What motivates you to do the things that are good for your health?
Why do certain things seem easy to do and others seem like such a struggle?
I don’t have a definite scientific answer for you and if I could bottle motivation and sell it I’d be able to retire in style at a nice young age.
What I do know is that it helps to understand what is important to you. Not what someone else is telling you is important. What you consider important.
Because you will tend to be more motivated to do things that are in line with what is important to you.
I brush my teeth regularly. Three times a day. After each meal. And I floss once a day. I also visit the dentist every six months like clockwork to get my teeth cleaned and checked.
I am very motivated to take care of my teeth.
The first reason and the most important one, the one that is at the heart of my motivation to take care of my teeth, is that it is very important to me that I don’t have bad breath.
The second reason, one that is also important but not at the level of importance as the first one, is that I really dislike having dental work done. Like cavities being filled. Anything that involves novocaine and drilling. And if I can do anything to avoid that I will.
The third reason, one that is somewhat important, but alone not enough to motivate me to do what I do, is that I enjoy being told by my dental hygienist that I have “excellent oral hygiene”. I remember the first time she praised my self-care repeatedly during my appointment. Her praise made my day. And I crave (just a little bit) that “pat on the head” each time I go in.
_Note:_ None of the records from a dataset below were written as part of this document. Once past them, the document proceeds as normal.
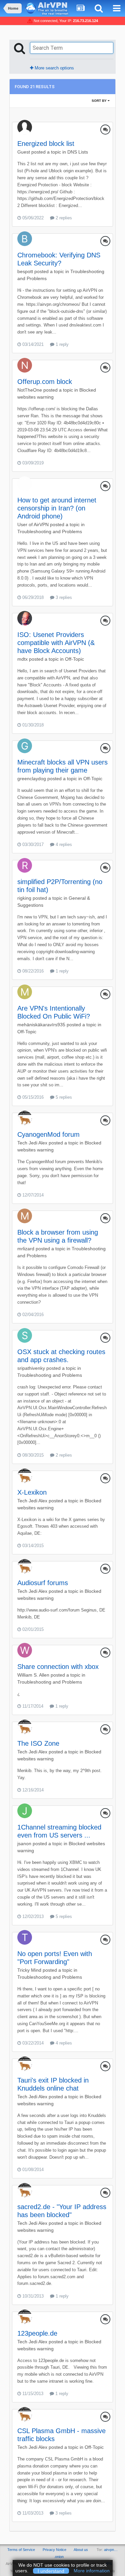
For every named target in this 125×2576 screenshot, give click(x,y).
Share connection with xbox (58, 1666)
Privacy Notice (54, 2550)
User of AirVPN (33, 524)
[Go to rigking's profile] (24, 865)
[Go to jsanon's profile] (24, 1810)
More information (92, 2570)
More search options (53, 67)
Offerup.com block (44, 381)
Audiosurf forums (42, 1582)
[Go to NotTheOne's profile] (24, 365)
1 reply (61, 344)
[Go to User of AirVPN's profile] (24, 483)
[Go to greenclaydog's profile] (24, 745)
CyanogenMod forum (48, 1134)
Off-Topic (74, 659)
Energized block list (45, 143)
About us (81, 2550)
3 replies (63, 597)
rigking (24, 898)
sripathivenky (31, 1368)
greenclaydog (31, 778)
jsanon (24, 1843)
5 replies (63, 1097)
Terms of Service (21, 2550)
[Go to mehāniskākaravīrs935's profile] (24, 992)
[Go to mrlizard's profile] (24, 1216)
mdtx (22, 659)
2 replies (63, 217)
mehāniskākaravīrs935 (41, 1024)
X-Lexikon (32, 1492)
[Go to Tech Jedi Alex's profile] (24, 1118)
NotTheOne (29, 390)
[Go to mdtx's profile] (24, 618)
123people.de (37, 2333)
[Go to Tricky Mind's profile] (24, 1937)
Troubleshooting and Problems (49, 531)
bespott (25, 271)
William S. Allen (33, 1675)
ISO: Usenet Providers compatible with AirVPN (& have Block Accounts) (56, 642)
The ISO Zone (38, 1743)
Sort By (100, 100)
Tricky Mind (29, 1970)
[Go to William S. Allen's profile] (24, 1650)
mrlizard (25, 1248)
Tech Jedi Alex (32, 1142)
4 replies (63, 844)
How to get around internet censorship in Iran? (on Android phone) (56, 508)
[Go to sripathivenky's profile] (24, 1335)
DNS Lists (77, 152)
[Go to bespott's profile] (24, 238)
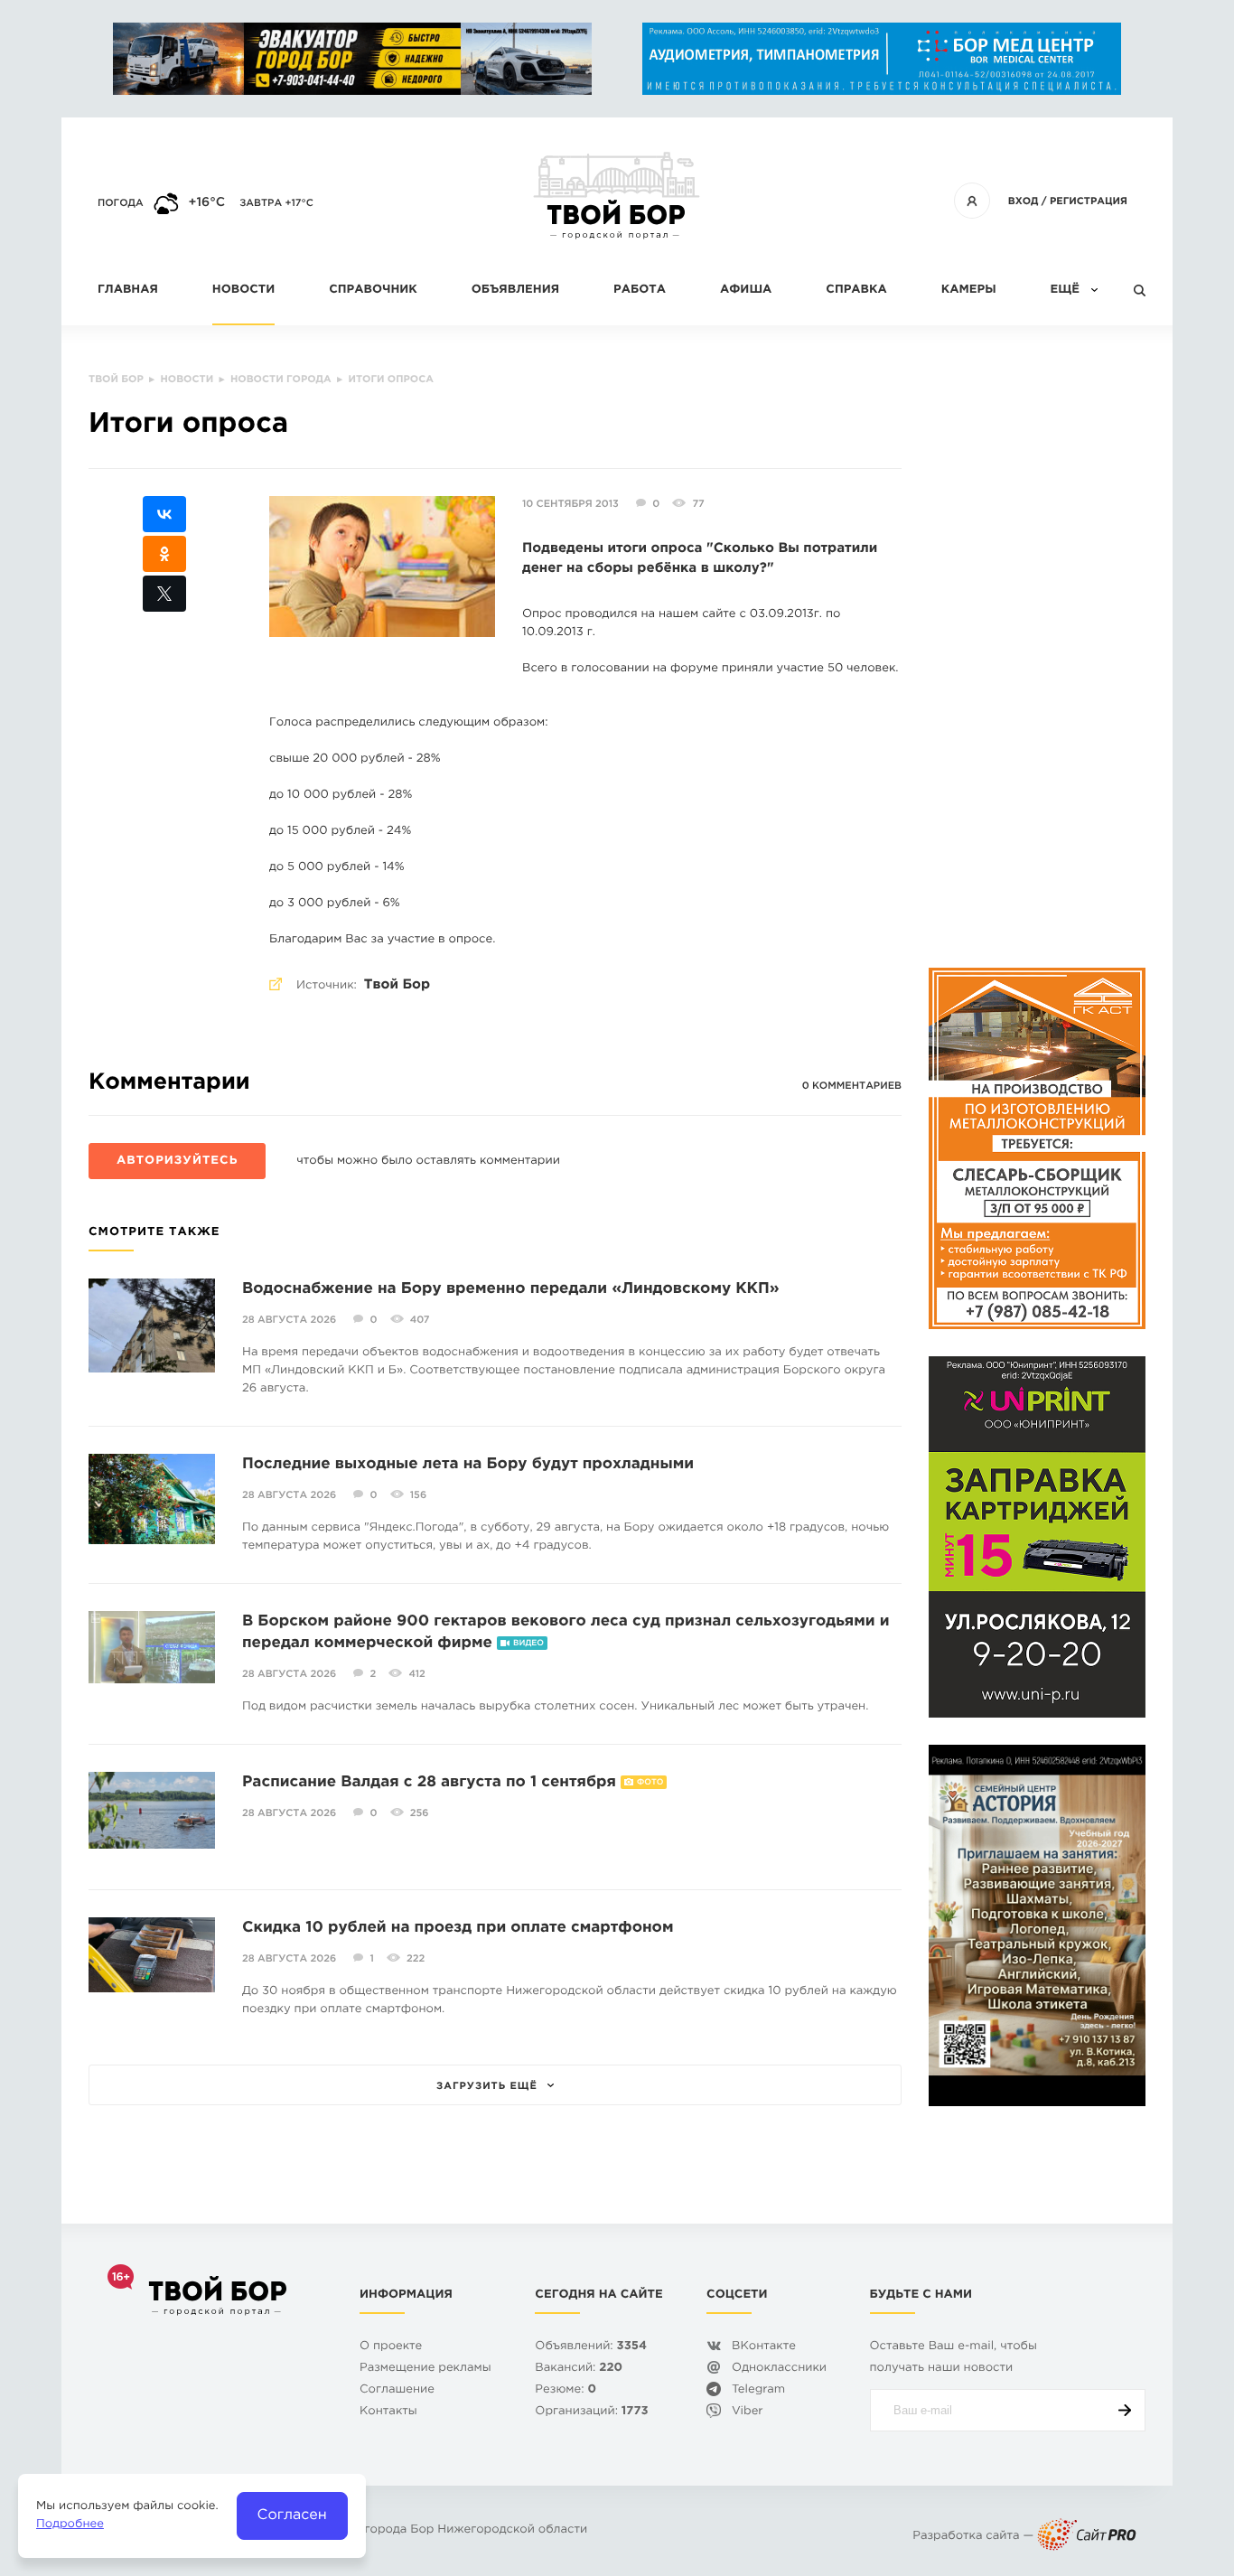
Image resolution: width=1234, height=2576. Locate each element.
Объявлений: (591, 2347)
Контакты (388, 2412)
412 (416, 1674)
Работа (639, 290)
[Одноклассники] (164, 554)
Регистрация (1088, 201)
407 (420, 1320)
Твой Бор (397, 985)
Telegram (758, 2390)
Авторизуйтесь (177, 1161)
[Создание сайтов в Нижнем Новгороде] (1086, 2537)
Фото (650, 1782)
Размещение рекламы (425, 2369)
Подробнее (70, 2525)
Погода (121, 203)
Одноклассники (779, 2369)
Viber (747, 2412)
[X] (164, 594)
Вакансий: (578, 2369)
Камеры (968, 290)
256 (419, 1813)
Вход (1023, 201)
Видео (528, 1643)
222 (416, 1958)
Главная (128, 290)
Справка (856, 290)
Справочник (373, 290)
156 (418, 1495)
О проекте (391, 2347)
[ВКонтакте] (164, 514)
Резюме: (565, 2390)
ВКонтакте (764, 2347)
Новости (243, 290)
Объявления (515, 290)
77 (698, 504)
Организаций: (591, 2412)
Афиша (745, 290)
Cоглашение (397, 2390)
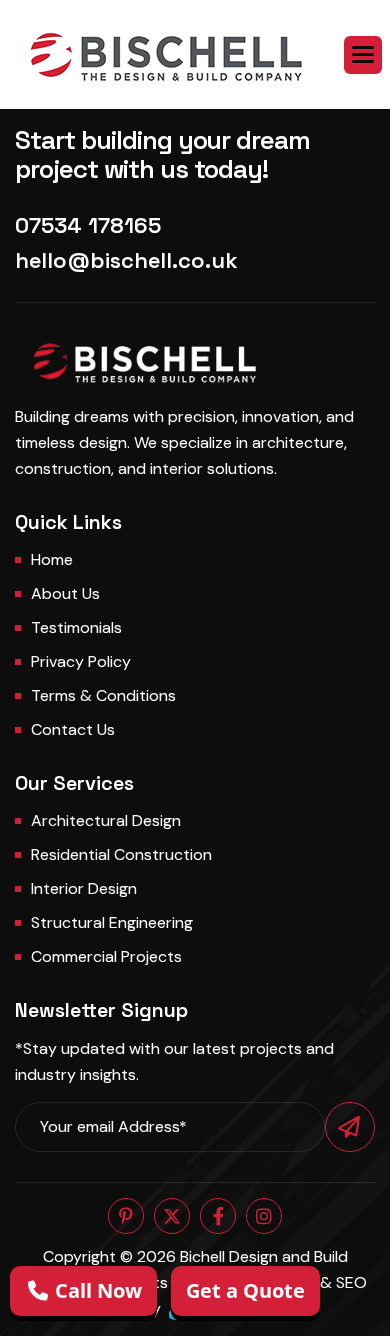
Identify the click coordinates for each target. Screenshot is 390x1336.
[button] (363, 55)
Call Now (96, 1290)
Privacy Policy (81, 661)
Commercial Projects (106, 956)
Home (52, 559)
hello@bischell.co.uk (126, 260)
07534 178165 (88, 225)
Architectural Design (106, 820)
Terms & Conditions (103, 695)
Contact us (73, 729)
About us (65, 593)
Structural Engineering (112, 922)
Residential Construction (121, 854)
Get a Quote (245, 1290)
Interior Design (84, 888)
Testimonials (76, 627)
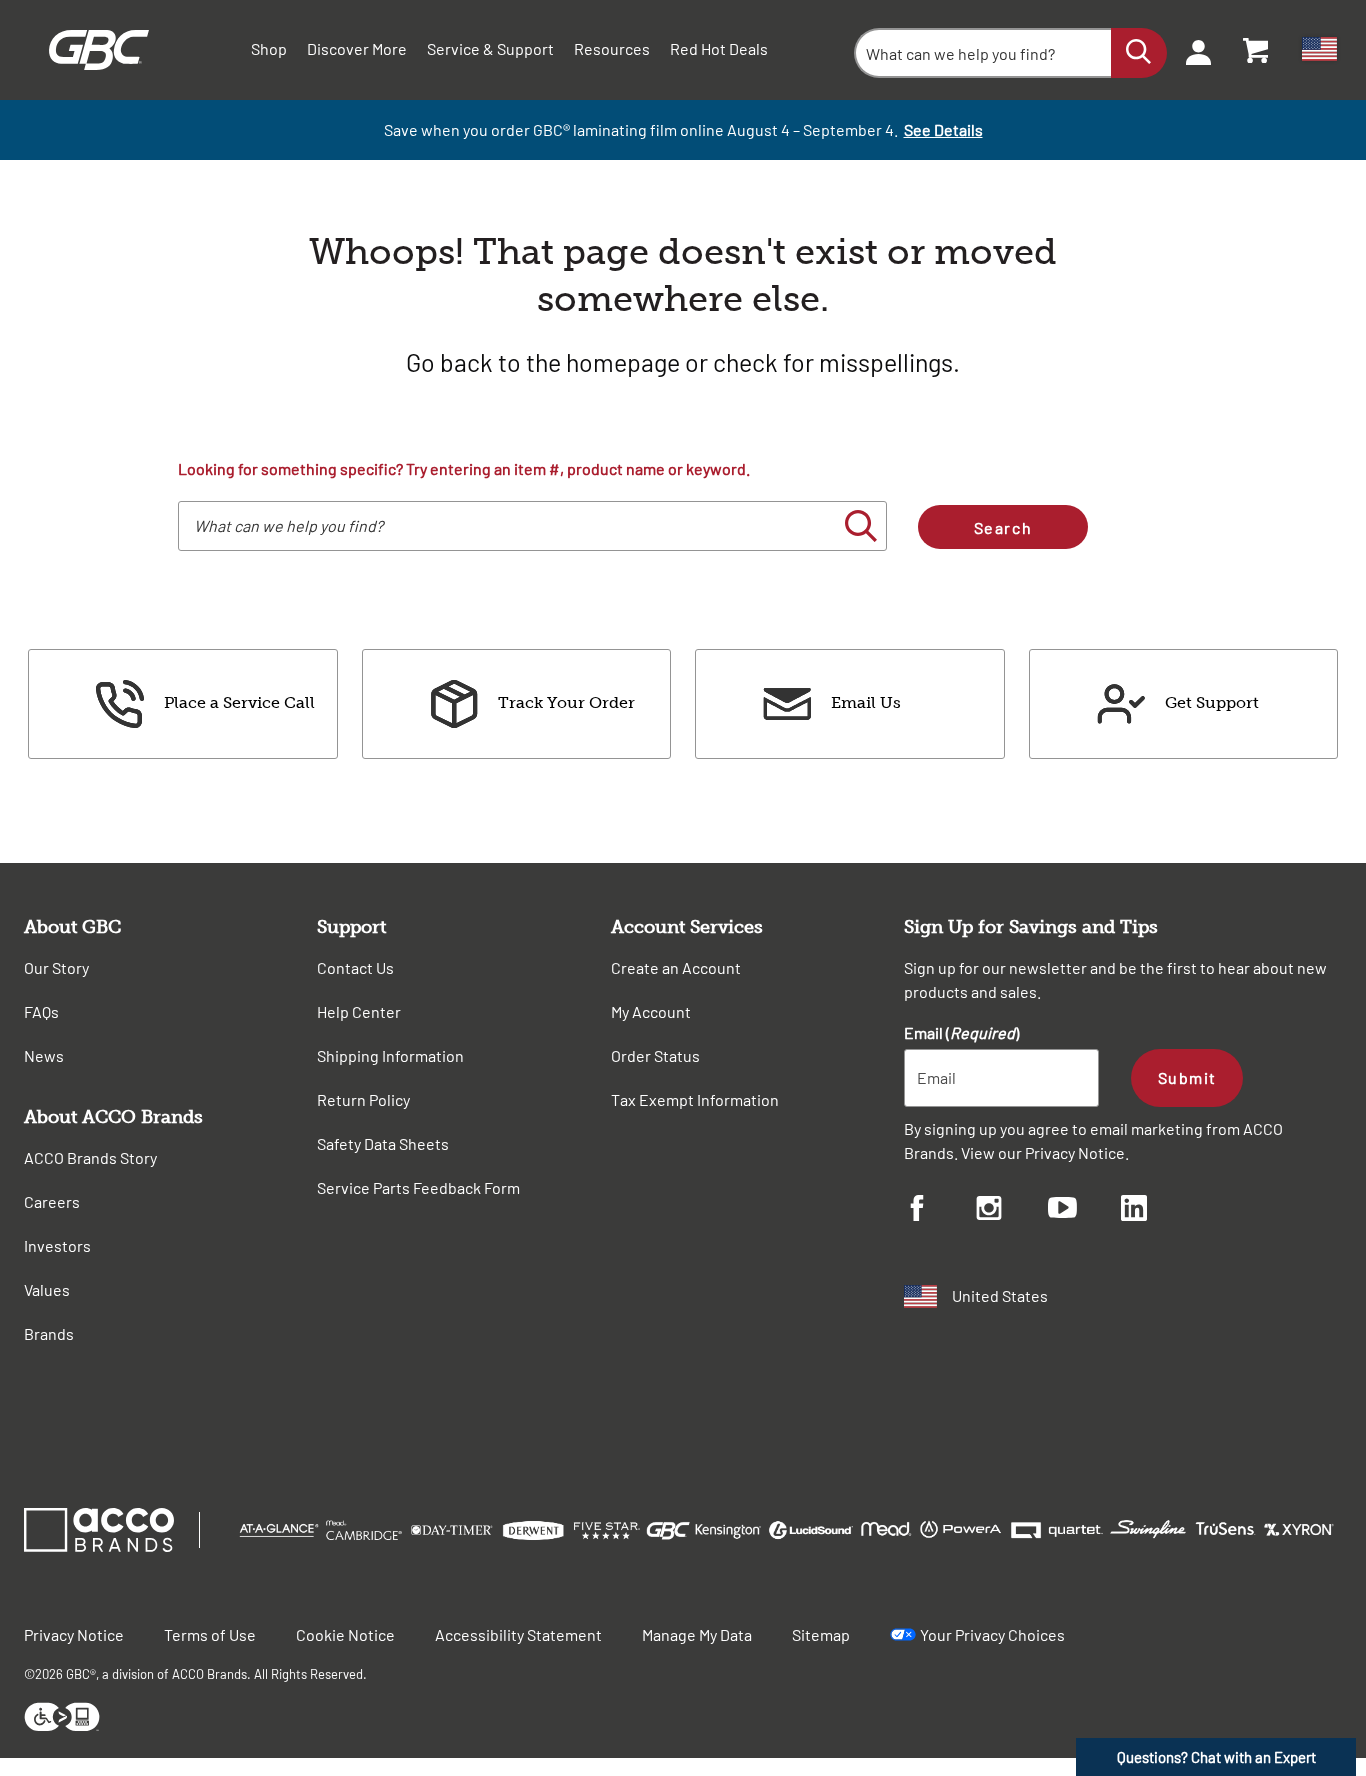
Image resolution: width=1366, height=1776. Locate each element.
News (44, 1055)
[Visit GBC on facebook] (940, 1211)
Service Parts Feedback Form (418, 1187)
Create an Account (676, 967)
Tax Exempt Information (695, 1099)
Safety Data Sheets (383, 1143)
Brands (49, 1333)
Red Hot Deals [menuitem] (719, 48)
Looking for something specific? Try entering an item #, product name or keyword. (464, 468)
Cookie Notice (345, 1634)
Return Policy (363, 1099)
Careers (52, 1201)
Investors (57, 1245)
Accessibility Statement (518, 1634)
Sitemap (821, 1634)
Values (47, 1289)
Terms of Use (210, 1634)
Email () (961, 1032)
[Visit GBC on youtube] (1084, 1210)
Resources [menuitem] (612, 48)
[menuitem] (1192, 50)
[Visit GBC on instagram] (1012, 1211)
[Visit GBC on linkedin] (1157, 1211)
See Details (943, 129)
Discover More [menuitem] (357, 48)
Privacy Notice (1075, 1152)
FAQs (41, 1011)
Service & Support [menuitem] (490, 48)
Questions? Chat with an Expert (1216, 1757)
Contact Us (355, 967)
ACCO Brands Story (90, 1157)
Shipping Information (390, 1055)
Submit (1187, 1077)
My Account (651, 1011)
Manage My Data (697, 1634)
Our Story (56, 967)
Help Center (359, 1011)
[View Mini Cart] (1257, 50)
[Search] (1139, 53)
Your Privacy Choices (992, 1634)
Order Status (655, 1055)
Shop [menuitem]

These three things are important enough to me to continually motivate me to take excellent care of my oral cavity.
The Alexander Technique is often associated with helping people improve their posture.
Poor posture has a profound effect on your health and well-being. Poor posture plays a role in issues from back pain and breathing to digestion and headaches.
But the reasons my students give for being motivated to learn effective skills for improving their posture vary greatly—reflecting what is important to them.
Some just want to look better.
Some want to come across as more confident in their interactions with others.
Some want to feel more comfortable in their own bodies.
Some want to move more comfortably.
Some want to have less chronic pain.
Some want to do a specific activity with more ease and enjoyment.
The students that stick with the Alexander Technique and continue to employ their Alexander skills are typically the ones that come in initially with something they want help with that is important enough to them. As they see that their newfound skills help them with the thing that is important to them, their motivation to use their Alexander skills continues to grow.
I started to study the Alexander Technique because I wanted to have less chronic pain. That was very important to me. 21 years after my very first Alexander lesson, I continue to use and refine my Alexander skills every day because they help me with this one thing that is very important to me. I simply feel better.
I get comments all the time that I have beautiful posture and I move very gracefully. But how I look to others, although somewhat important, is not as important to me (and therefore doesn’t motivate me as much) as simply feeling better in my body.
Motivation must come from what is important to you. Not important to someone else.
That is why it rarely works for someone to come in for Alexander lessons because their spouse thinks they should improve their posture. They must want to improve their posture for reasons that are important to them.